The first essay in Myers's moving, punchy and provocative volume was originally published in The Irish Times on November 11th, 1980. In Opening Shots he notes that the veterans of the war "are almost gone now, largely forgotten in their own country, the hundreds of thousands of Irishmen who left these shores to fight other people's battles".

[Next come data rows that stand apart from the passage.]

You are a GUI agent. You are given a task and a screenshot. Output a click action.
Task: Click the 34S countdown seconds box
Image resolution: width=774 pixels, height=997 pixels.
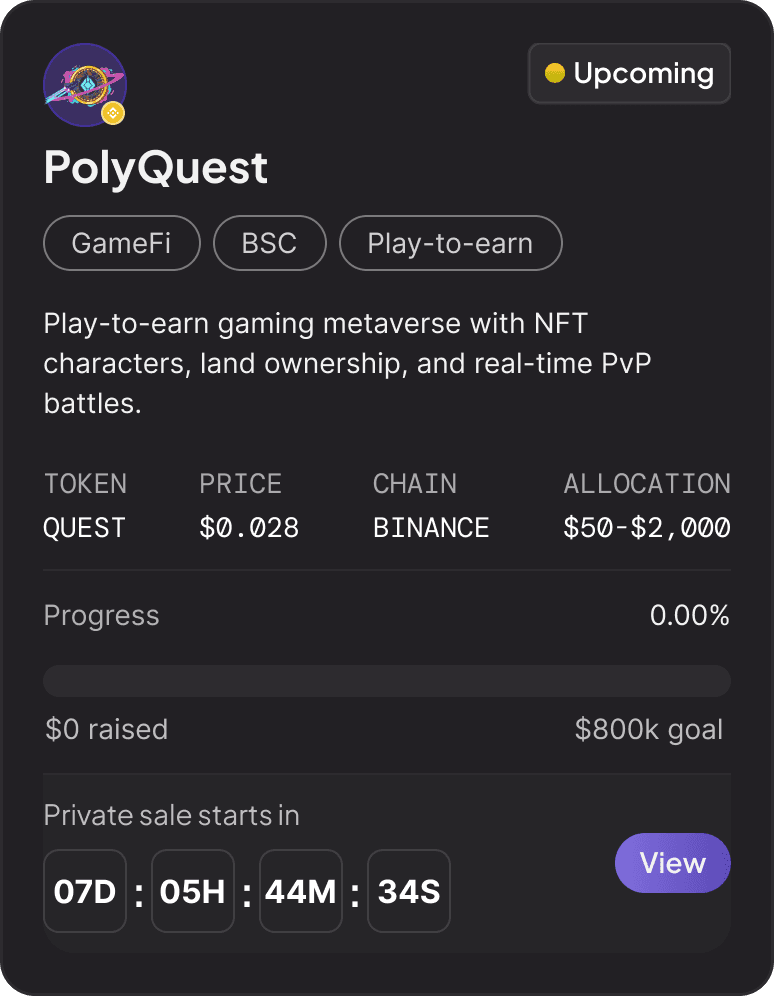click(x=409, y=891)
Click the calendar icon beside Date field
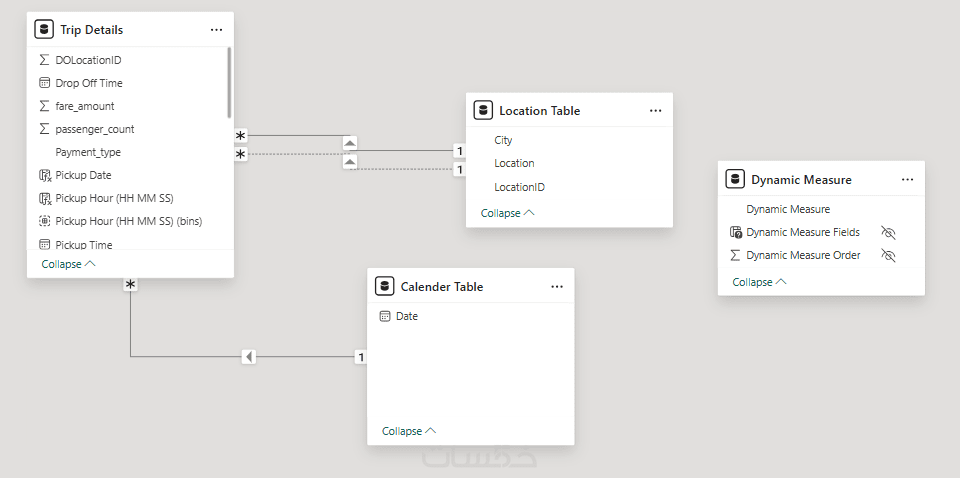960x478 pixels. 384,316
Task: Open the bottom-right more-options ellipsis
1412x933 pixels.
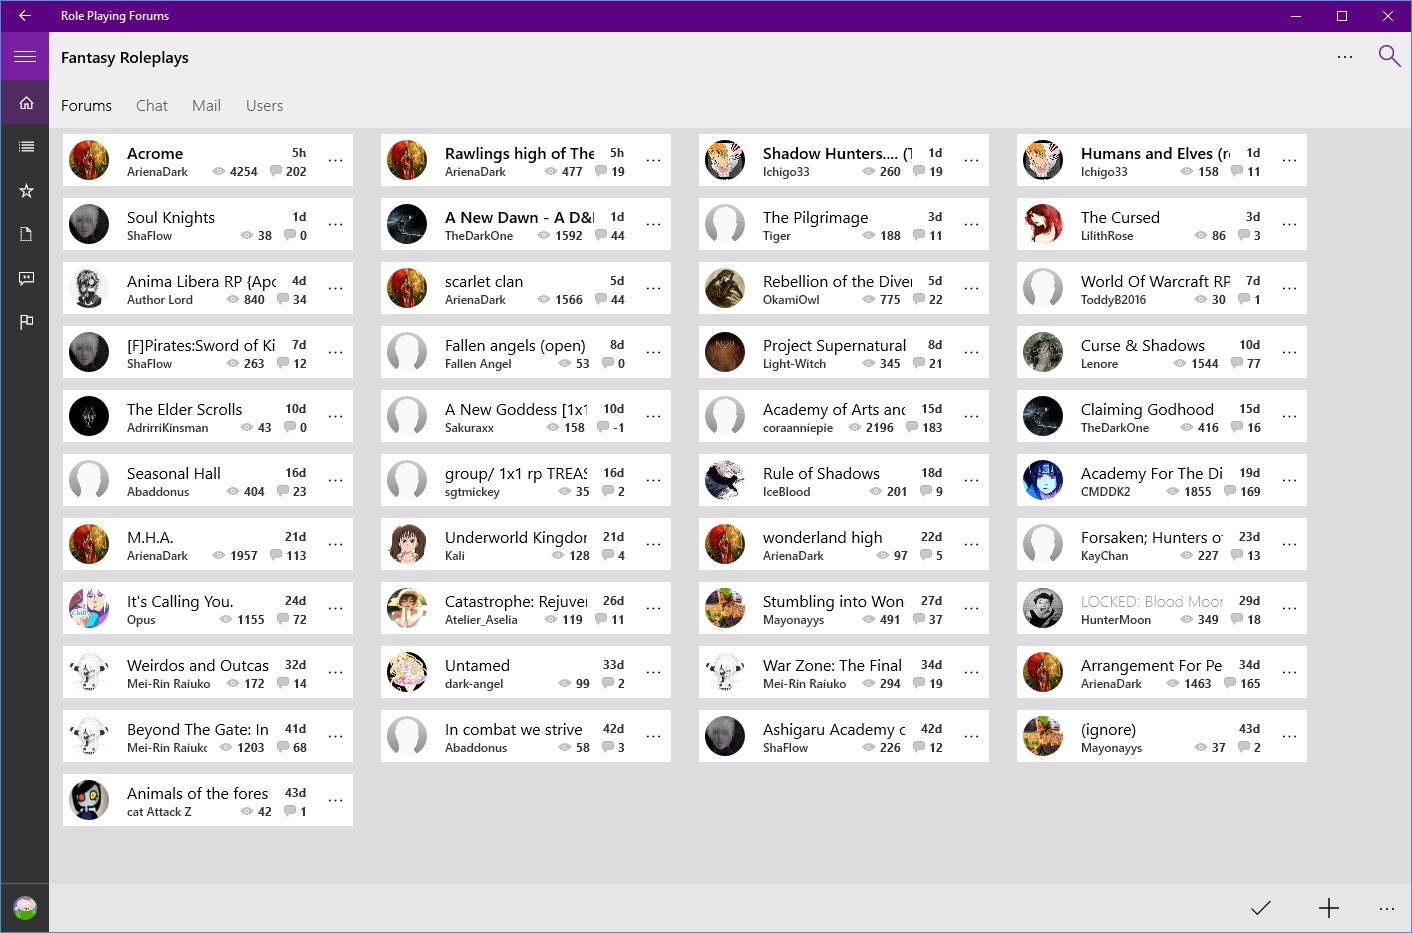Action: tap(1386, 908)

The phrase “other people’s battles” has more than a hint of the widely held assumption that the war was none of Ireland’s (or, at least, nationalist Ireland’s) business, an assumption that, 35 years on, Myers himself now questions. Elsewhere in the volume he challenges the mythology that, as he puts it, “real Irishmen had nothing to do with the war, that in reality it was someone else’s war with which the Irish had only an accidental, incidental interest”.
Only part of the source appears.